I recently attended a symposium, held at the University of Toronto and sponsored by a group of politically savvy libertarian and conservative students, on the topic of free speech and expression in the current repressive cultural and political milieu. The audience of almost every other conservative symposium I have attended has been composed chiefly of elderly white men, with a modest sprinkling of women and a sparse handful of younger people. On this occasion I was gladdened to note that the age gap had been bridged, dividing equally between older and younger, while the distaff representation was comparatively prominent.

The fact that the symposium was organized by two student groups worried about their political and economic future, Students for Liberty and Generation Screwed, explained the mixed composition of the conference attendees and signaled a more hopeful future for the nascent conservative movement growing on campus as well as in the non-academic world. This young, right-leaning cohort -- politically active, intellectually engaged, well-educated and civil -- are in marked contrast to their leftist counterparts consisting of a mélange of snowflakes and hooligans, who were soon to make their presence known at the event.

The issues discussed at the symposium largely involved the nature and definition of speech violence, or what is called “hate speech,” criminalized in several countries and jurisdictions.
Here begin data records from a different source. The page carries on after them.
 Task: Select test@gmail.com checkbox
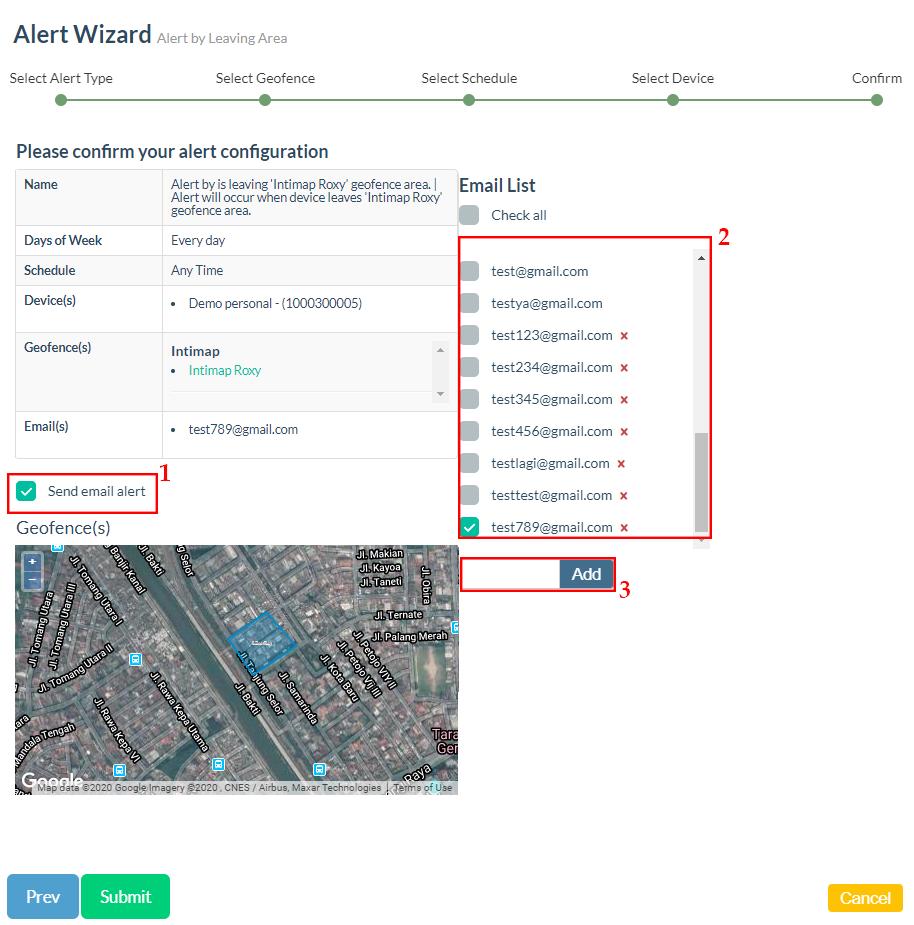(469, 271)
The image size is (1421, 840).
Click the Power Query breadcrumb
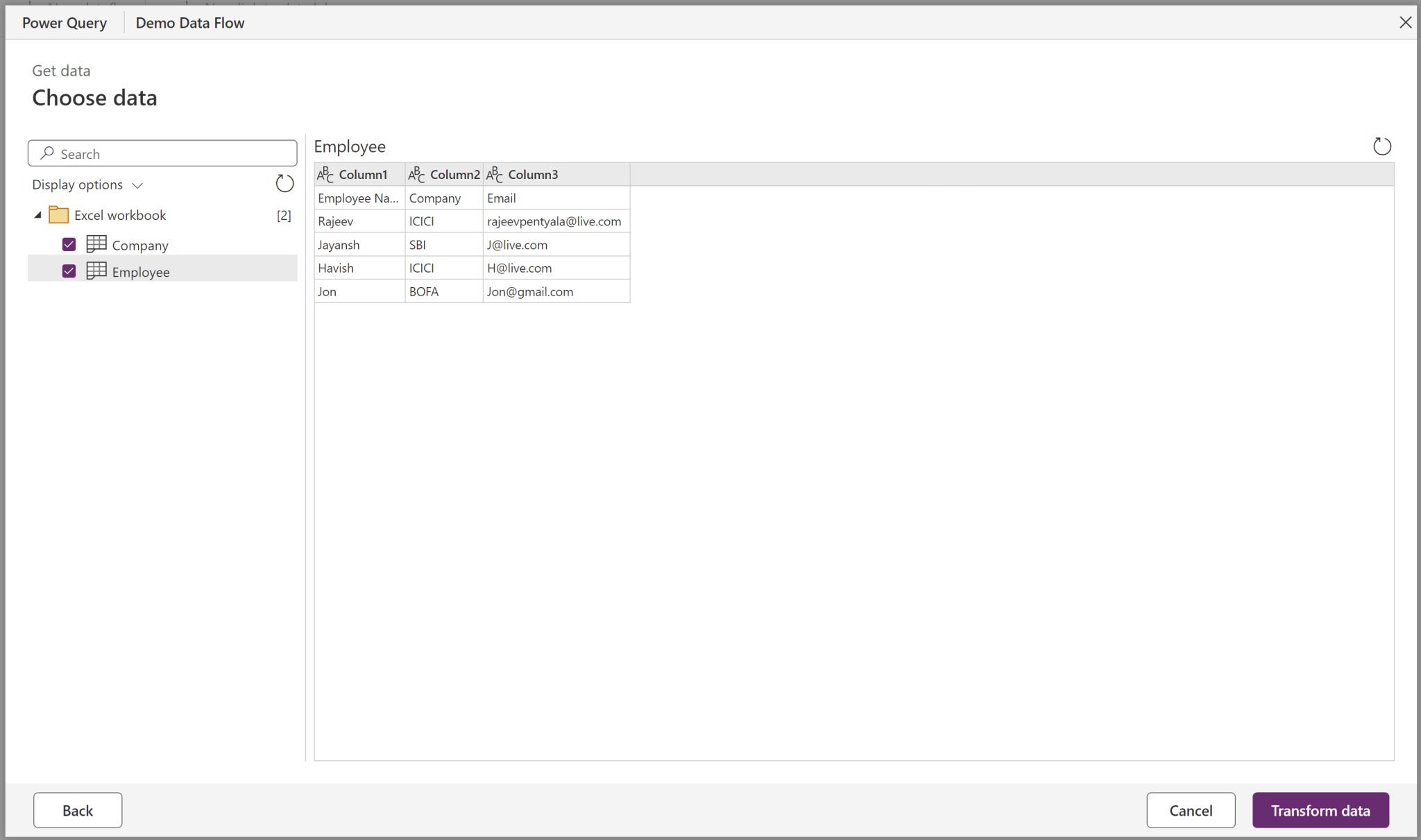(65, 22)
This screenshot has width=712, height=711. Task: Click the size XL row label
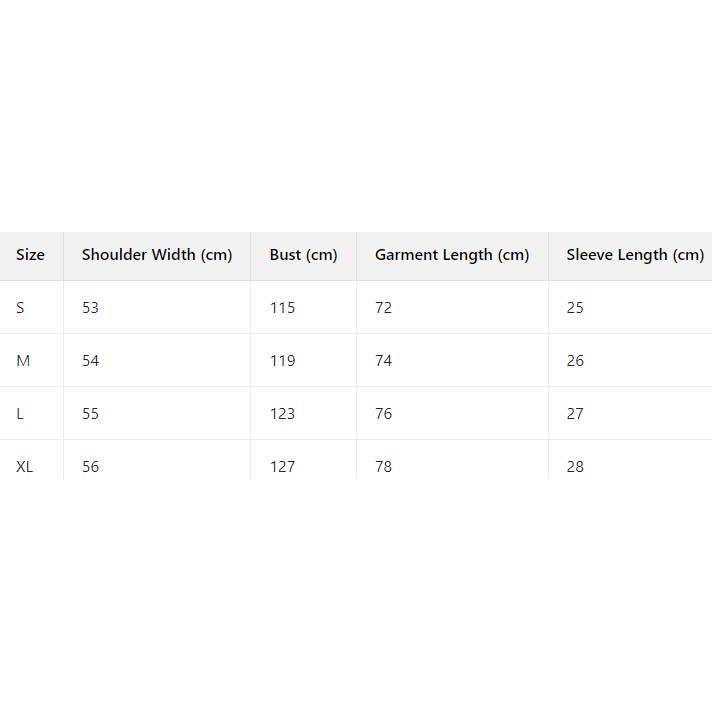point(25,466)
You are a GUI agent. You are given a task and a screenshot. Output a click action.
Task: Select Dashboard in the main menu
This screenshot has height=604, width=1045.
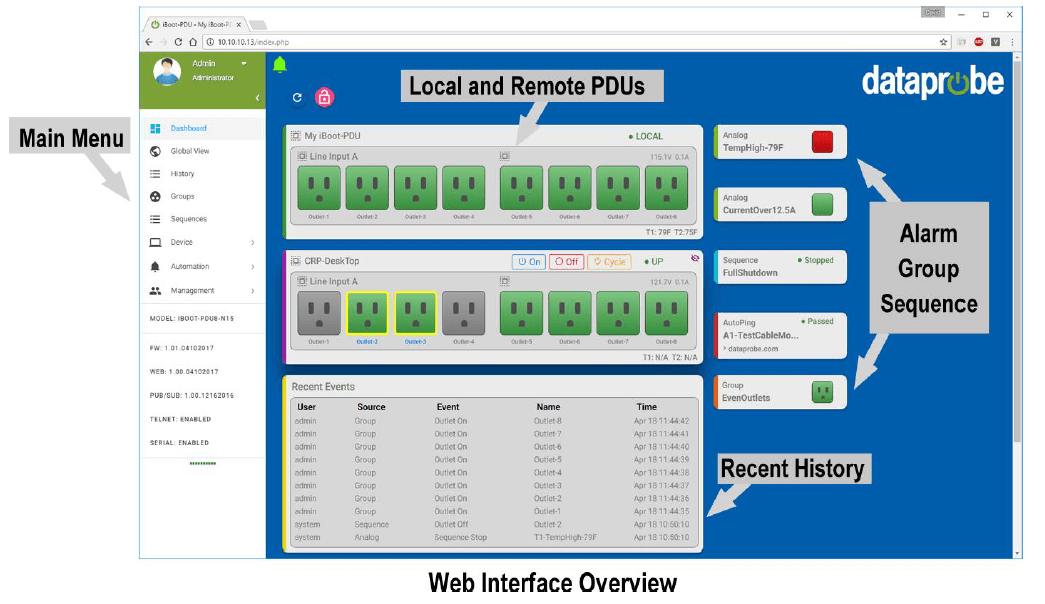click(x=156, y=128)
Both sides of the dispute, left and right, agree that limits to freedom of speech are necessary, but disagree as to where these limits should be placed. The left, whether radical or moderate, regards as felonies forms of speech that offend a privileged identity group, whether racial, ethnic, religious (i.e., Muslims), or gender-based (i.e., women, gays, trans-people), or criticizes the ideological positions such favored groups adopt. Additionally, a prime tactic of the left is what we may call pre-emptive suppression. Speaking engagements are often shut down before or during an address, making debate and discussion impossible. Censorship and repression thus become acceptable methods of dealing with such perceived “transgressions” as open colloquies, lectures and conferences.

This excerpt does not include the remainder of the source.